Although it was hard to restrain the rangers, who wished to crowd closer, Rogers and Willet nevertheless were able to make them keep their distance, and they maintained a deadly fire that picked off warrior after warrior and that threatened the enemy with destruction. St. Luc’s Indians uttered shouts of rage and fired many shots, all of which fell short. Then Robert saw St. Luc leave the stump and enter his waiting canoe.
“They’ll come to meet us now,” he said. “We’ve smoked ’em out.”
“Truly they will,” said Tayoga. “They must advance or die at the land’s edge.”
The portion of his fleet which St. Luc and his men had managed to save was almost as large as that of the Americans and Mohawks, and seeing that they must do it, they put out boldly from the land, St. Luc in the center in his canoe, paddled by a single Indian. As they approached, the rifles of Daganoweda’s men came into action also, and St. Luc’s force replied with a heavy fire. The naval battle was on, and it was fought with all the fury of a great encounter by fleets on the high seas. Robert saw St. Luc in his canoe, giving orders both with his voice and the waving of his sword, while the single Indian in the light craft paddled him to and fro as he wished, stoically careless of the bullets.
In the heat and fury of the combat the fleet of Rogers came under the fire of the French and Indians on the island, many being wounded and some slain. These reserves of St. Luc in their eagerness waded waist deep into the water, and pulled trigger as fast as they could load and reload.
A ranger in Willet’s boat was killed and two more received hurts, but the hunter kept his little command in the very thick of the battle, and despite the great cloud of smoke that covered the fleets of both sides Robert soon saw that the rangers and Mohawks were winning. One of the larger boats belonging to St. Luc, riddled with bullets, went down, and the warriors who had been in it were forced to swim for their lives. Several canoes were rammed and shattered. Willet and Tayoga meanwhile were calmly picking their targets through the smoke, and when they fired they never missed.

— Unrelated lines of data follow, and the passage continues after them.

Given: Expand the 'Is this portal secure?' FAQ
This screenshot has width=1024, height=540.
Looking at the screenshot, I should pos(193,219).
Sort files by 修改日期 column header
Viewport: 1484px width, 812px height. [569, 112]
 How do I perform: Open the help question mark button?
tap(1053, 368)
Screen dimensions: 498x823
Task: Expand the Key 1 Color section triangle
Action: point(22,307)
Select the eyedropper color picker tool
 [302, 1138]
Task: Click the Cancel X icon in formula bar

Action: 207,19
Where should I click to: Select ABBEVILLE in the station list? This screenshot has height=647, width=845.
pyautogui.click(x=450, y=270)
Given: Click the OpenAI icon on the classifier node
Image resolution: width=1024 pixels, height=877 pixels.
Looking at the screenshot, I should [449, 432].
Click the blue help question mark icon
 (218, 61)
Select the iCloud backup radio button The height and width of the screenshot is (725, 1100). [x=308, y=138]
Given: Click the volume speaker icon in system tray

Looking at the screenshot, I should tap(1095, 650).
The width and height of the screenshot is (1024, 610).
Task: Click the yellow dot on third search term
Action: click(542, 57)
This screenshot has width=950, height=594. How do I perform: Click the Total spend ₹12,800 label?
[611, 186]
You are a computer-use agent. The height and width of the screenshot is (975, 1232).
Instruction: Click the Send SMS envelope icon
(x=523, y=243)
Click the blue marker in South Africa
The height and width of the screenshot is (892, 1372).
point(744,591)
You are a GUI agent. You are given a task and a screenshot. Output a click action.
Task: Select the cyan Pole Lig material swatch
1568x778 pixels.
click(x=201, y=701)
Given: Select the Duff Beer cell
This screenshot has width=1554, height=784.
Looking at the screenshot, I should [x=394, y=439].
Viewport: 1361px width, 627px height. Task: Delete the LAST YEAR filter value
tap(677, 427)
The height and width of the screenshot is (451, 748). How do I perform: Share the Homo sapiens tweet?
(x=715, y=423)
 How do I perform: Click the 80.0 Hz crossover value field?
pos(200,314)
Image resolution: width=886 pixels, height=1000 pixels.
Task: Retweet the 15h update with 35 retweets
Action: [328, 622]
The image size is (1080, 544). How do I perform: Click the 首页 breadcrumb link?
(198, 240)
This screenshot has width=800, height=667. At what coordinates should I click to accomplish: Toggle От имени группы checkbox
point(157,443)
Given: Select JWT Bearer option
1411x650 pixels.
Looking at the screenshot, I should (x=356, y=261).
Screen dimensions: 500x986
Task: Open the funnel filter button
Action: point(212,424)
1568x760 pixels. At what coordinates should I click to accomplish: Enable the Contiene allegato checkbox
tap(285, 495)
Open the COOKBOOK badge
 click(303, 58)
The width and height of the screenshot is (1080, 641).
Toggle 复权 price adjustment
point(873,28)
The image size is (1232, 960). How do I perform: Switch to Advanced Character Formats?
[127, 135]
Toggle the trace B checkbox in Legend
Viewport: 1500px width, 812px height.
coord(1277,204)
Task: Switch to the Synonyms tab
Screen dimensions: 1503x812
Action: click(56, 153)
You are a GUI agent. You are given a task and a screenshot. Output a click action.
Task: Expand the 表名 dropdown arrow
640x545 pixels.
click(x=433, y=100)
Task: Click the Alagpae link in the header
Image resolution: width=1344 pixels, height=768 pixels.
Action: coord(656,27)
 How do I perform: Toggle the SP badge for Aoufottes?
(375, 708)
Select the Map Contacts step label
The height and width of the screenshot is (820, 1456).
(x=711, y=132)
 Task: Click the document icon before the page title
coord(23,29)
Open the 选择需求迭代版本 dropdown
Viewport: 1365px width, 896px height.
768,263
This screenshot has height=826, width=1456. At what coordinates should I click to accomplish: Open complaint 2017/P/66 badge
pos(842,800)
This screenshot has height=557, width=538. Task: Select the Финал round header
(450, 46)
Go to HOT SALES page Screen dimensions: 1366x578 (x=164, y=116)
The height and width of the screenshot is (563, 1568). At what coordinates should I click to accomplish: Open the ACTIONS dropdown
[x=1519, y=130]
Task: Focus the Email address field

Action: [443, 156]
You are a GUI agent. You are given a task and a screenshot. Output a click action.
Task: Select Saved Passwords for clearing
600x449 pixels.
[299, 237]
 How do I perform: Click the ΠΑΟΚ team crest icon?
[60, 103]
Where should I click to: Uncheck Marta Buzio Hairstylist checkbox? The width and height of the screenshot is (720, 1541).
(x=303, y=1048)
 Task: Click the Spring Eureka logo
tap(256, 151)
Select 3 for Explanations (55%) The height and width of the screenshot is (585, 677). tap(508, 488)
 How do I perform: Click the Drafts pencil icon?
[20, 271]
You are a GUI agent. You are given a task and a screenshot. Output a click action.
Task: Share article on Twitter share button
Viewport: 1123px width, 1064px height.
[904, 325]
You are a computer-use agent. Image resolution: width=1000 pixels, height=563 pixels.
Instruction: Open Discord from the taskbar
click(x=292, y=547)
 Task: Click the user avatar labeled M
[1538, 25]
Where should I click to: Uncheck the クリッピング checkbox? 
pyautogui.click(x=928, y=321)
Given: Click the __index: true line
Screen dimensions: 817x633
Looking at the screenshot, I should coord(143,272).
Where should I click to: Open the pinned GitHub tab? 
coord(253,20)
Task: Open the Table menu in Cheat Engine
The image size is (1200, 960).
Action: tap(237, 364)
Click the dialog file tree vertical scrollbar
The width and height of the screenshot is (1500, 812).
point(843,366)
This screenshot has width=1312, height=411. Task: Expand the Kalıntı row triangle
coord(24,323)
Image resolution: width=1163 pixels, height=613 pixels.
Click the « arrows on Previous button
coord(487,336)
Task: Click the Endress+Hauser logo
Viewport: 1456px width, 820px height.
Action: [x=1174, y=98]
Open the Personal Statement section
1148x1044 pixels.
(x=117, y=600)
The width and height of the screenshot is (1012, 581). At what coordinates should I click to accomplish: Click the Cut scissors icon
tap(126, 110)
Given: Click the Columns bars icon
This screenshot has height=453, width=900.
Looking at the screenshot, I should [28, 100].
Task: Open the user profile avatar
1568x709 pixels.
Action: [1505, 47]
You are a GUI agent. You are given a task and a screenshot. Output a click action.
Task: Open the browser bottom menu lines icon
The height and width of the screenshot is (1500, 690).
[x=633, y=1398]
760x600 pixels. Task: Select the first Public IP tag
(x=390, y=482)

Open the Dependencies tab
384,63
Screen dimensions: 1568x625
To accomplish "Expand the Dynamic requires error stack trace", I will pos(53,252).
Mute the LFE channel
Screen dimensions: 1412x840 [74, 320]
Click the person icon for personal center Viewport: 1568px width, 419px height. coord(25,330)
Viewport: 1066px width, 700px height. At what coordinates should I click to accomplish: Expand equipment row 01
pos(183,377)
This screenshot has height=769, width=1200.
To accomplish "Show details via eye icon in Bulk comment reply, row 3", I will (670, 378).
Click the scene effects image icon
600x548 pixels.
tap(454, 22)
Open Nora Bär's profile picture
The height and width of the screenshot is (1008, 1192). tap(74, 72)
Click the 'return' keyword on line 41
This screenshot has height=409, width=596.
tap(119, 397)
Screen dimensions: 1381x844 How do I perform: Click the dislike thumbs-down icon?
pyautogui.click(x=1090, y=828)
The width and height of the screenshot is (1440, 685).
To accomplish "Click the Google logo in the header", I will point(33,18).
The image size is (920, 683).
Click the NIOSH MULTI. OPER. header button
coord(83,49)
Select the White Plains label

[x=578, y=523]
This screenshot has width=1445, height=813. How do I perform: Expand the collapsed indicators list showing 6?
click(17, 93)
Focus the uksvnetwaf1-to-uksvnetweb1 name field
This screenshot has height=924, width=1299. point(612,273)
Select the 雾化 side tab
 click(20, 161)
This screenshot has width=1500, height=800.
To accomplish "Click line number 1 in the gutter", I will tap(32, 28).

The rangers, too, were showing their superiority as sharpshooters to the French and Indians, and were doing deadly execution with their long rifles. St. Luc, in spite of the great courage shown by his men, was compelled to sound the recall, and, hurriedly taking on board all the French and Indians who were on land, he fled eastward across the lake with the remnant of his force. Rogers pursued, but St. Luc was still able to send back such a deadly fire and his French and Indians worked so desperately with the paddles that they reached the eastern rim, abandoned the fragments of their fleet, climbed the lofty shore and disappeared in the forest, leaving Rogers, Willet, Daganoweda and their men in triumphant command of Andiatarocte, for a little while, at least.